The Journal of Neurophysiology Vol. 86 No. 6 December 2001, pp. 2939-2950
Copyright ©2001 by the American Physiological Society

Neuronal Bursting Induced by NK₃ Receptor Activation in the Neonatal Rat Spinal Cord In Vitro

Biophysics Sector and Istituto Nazionale di Fisica della Materia Unit, International School for Advanced Studies (SISSA), 34014 Trieste, Italy

Marchetti, Cristina and Andrea Nistri. Neuronal Bursting Induced by NK₃ Receptor Activation in the Neonatal Rat Spinal Cord In Vitro. J. Neurophysiol. 86: 2939-2950, 2001. Intracellular recording from lumbar motoneurons and extracellular recording from ventral roots of the neonatal rat isolated spinal cord were used to study the mechanisms responsible for the excitation mediated by NK₃ tachykinin receptors. The selective NK₃ agonists senktide or [MePhe7]neurokinin B induced a slow depolarization with superimposed oscillations (mean period ± SD was 2.8 ± 0.8 s) that, in the majority of cases, showed left-right alternation at segmental level and were synchronous between L₂ and L₅ of the same side. During agonist wash out (5-20 min) a delayed form of hyperexcitability emerged consisting of bursts lasting 8 ± 2 s (average interburst interval 55 ± 21 s) with superimposed oscillations usually with homosegmental alternation and heterosegmental synchronicity.
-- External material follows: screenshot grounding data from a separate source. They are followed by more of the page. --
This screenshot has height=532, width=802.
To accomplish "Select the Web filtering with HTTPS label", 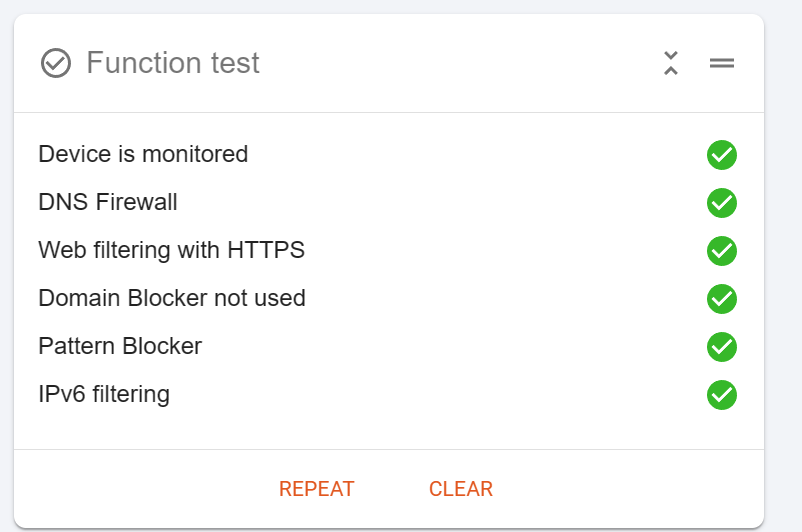I will tap(171, 251).
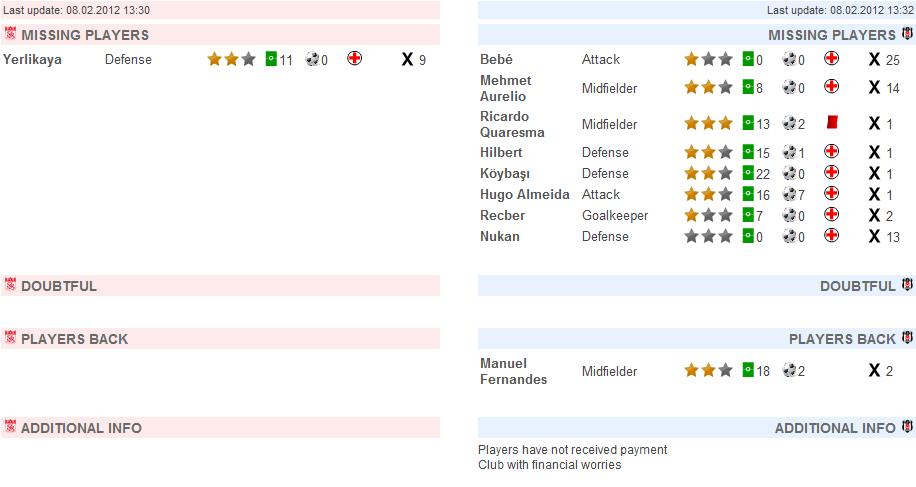The image size is (916, 487).
Task: Click the right Doubtful section header
Action: [x=696, y=286]
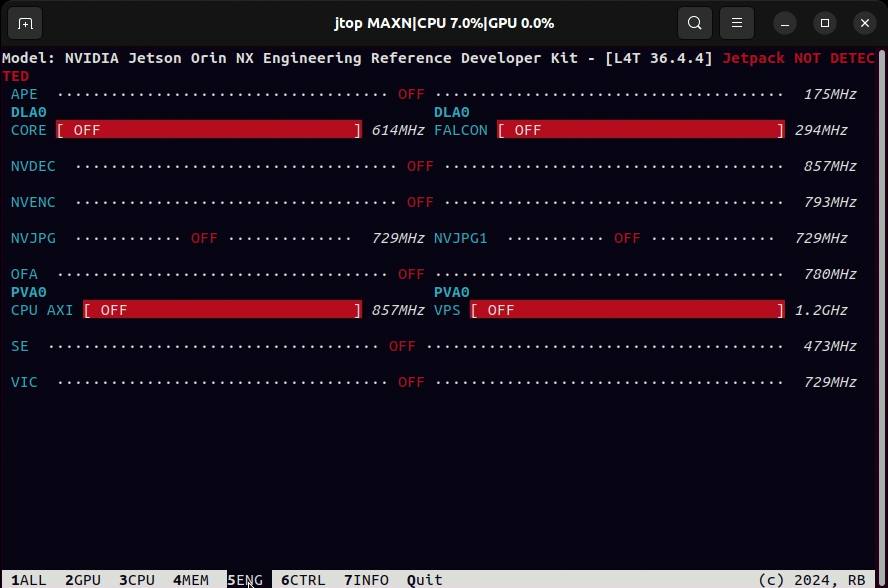Screen dimensions: 888x588
Task: Click the NVJPG1 OFF status text
Action: [x=627, y=238]
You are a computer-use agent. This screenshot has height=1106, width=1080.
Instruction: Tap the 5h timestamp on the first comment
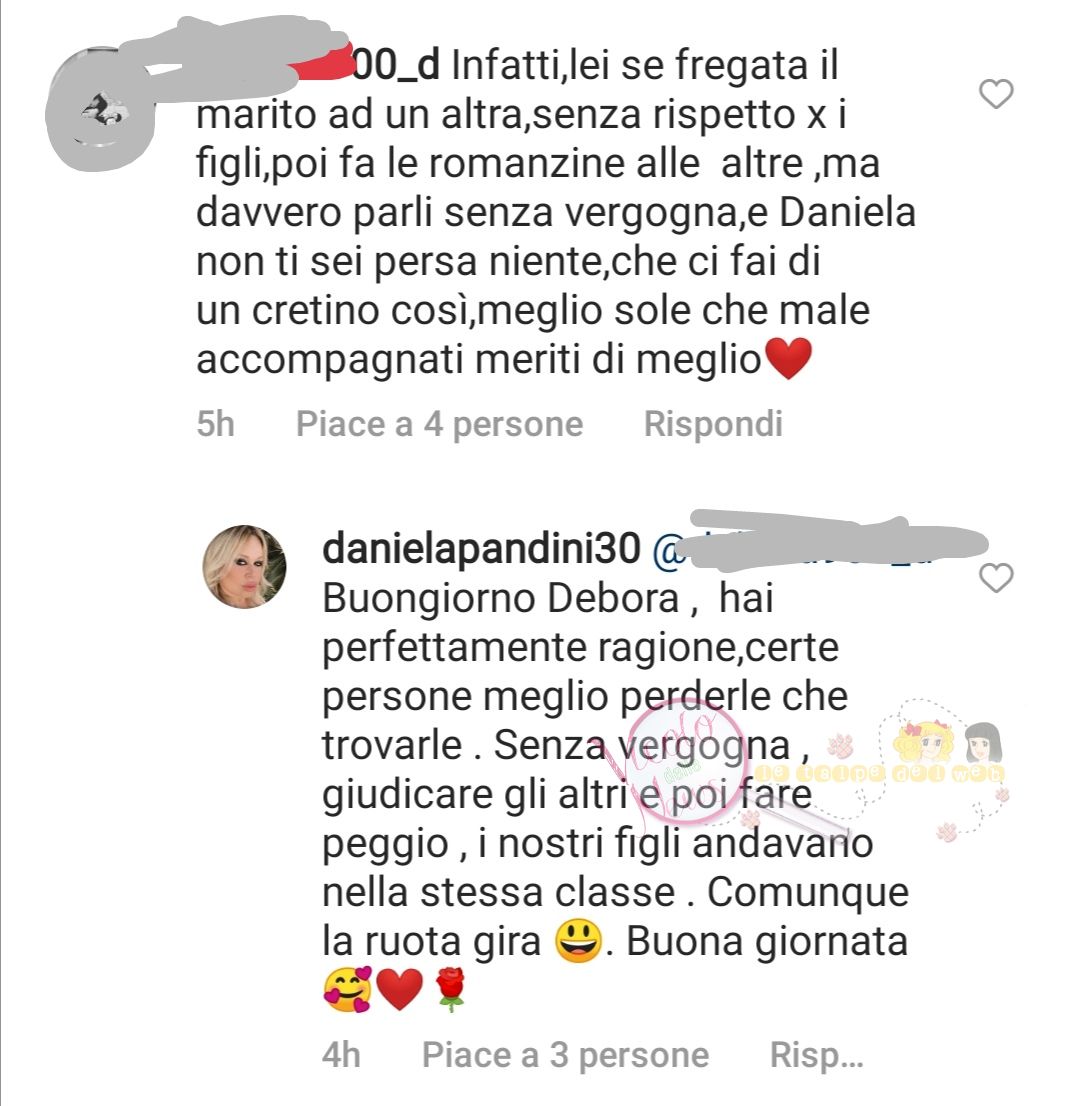pos(215,425)
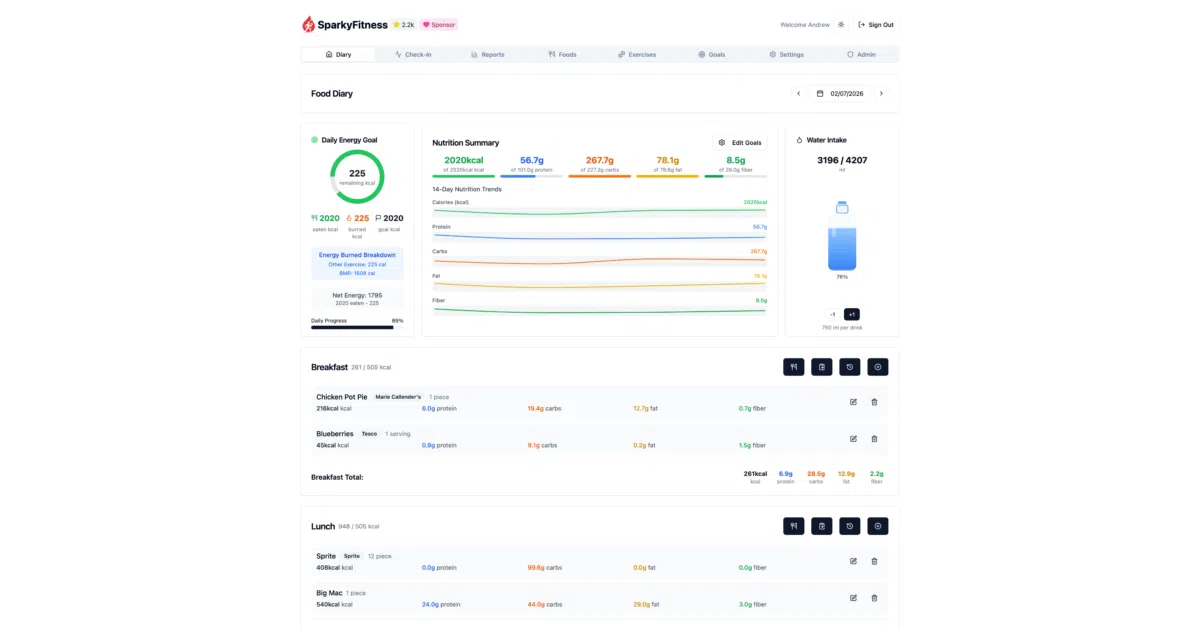This screenshot has width=1200, height=630.
Task: Click the rightmost circle icon in Lunch header
Action: 877,526
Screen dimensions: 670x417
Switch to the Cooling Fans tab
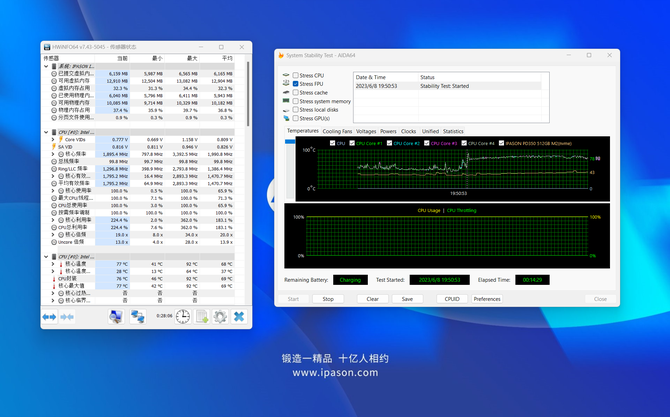pos(337,131)
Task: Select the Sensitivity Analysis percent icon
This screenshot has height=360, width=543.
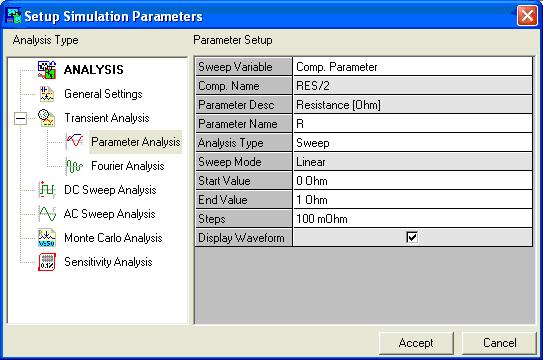Action: coord(47,262)
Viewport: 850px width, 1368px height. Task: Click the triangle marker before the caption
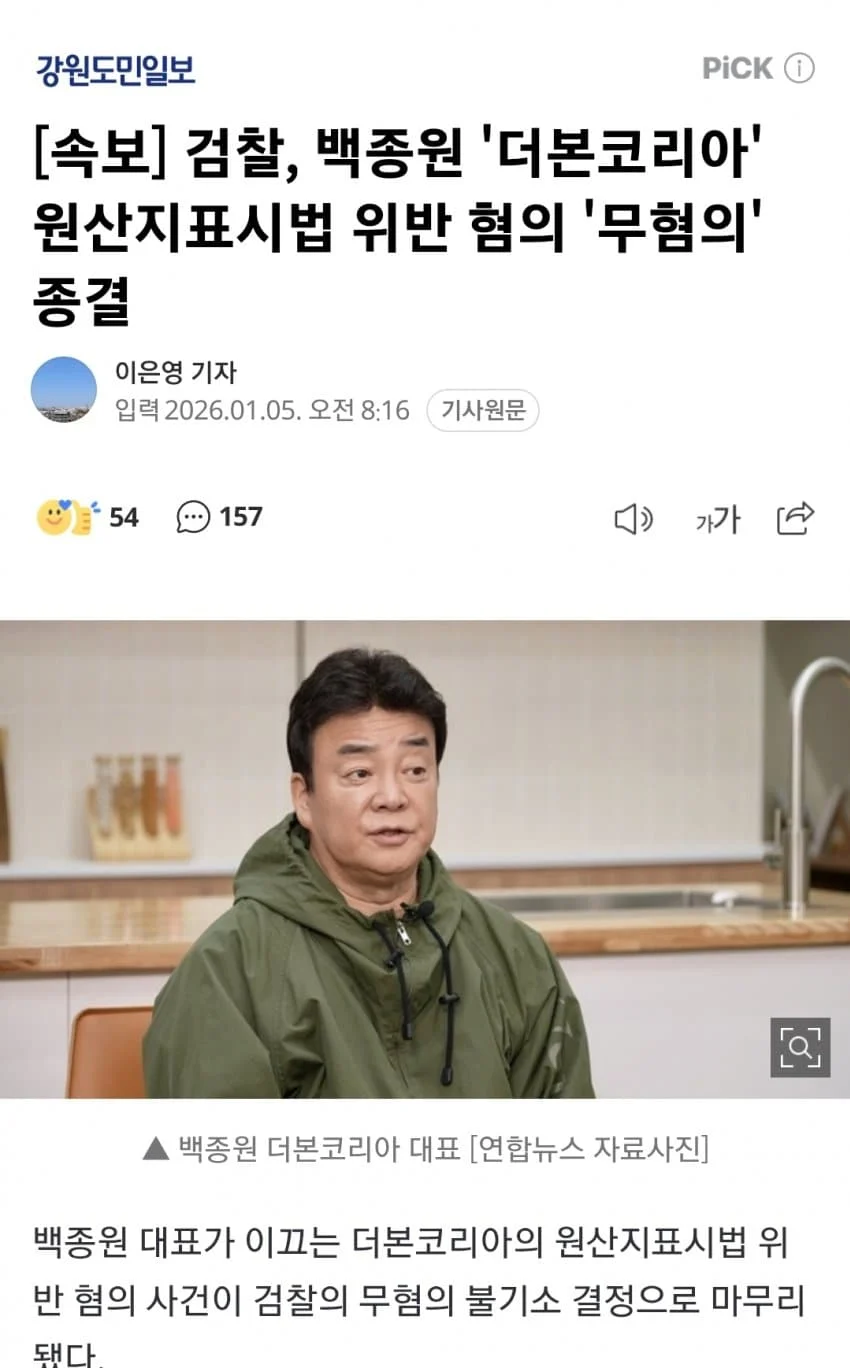tap(154, 1149)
Such bursting was accompanied by depression of GABAergic dorsal root potentials evoked by dorsal root stimulation and of the recurrent inhibitory postsynaptic potential recorded from motoneurons. Despite bursting, motoneuron membrane potential returned to baseline while input resistance was increased. Bursts were a network-dependent phenomenon triggered by previous NK₃ receptor activation because bursting was suppressed by glutamate receptor antagonists and was insensitive to motoneuron membrane potential or subsequent application of an NK₃ receptor antagonist. NK₃ receptors operated synergistically with N-methyl-D-aspartate (NMDA) and 5-hydroxytryptamine (5-HT) to trigger fully alternating locomotor-like rhythms while NK₃ receptor antagonism disrupted the same rhythm. In summary, in the neonatal rat spinal cord NK₃ receptors could trigger rhythmic activity predominantly with alternation at segmental level but with synchronous coupling between ipsilateral motor pools. NK₃ receptor activation could also facilitate fictive locomotor patterns induced by NMDA and 5-HT.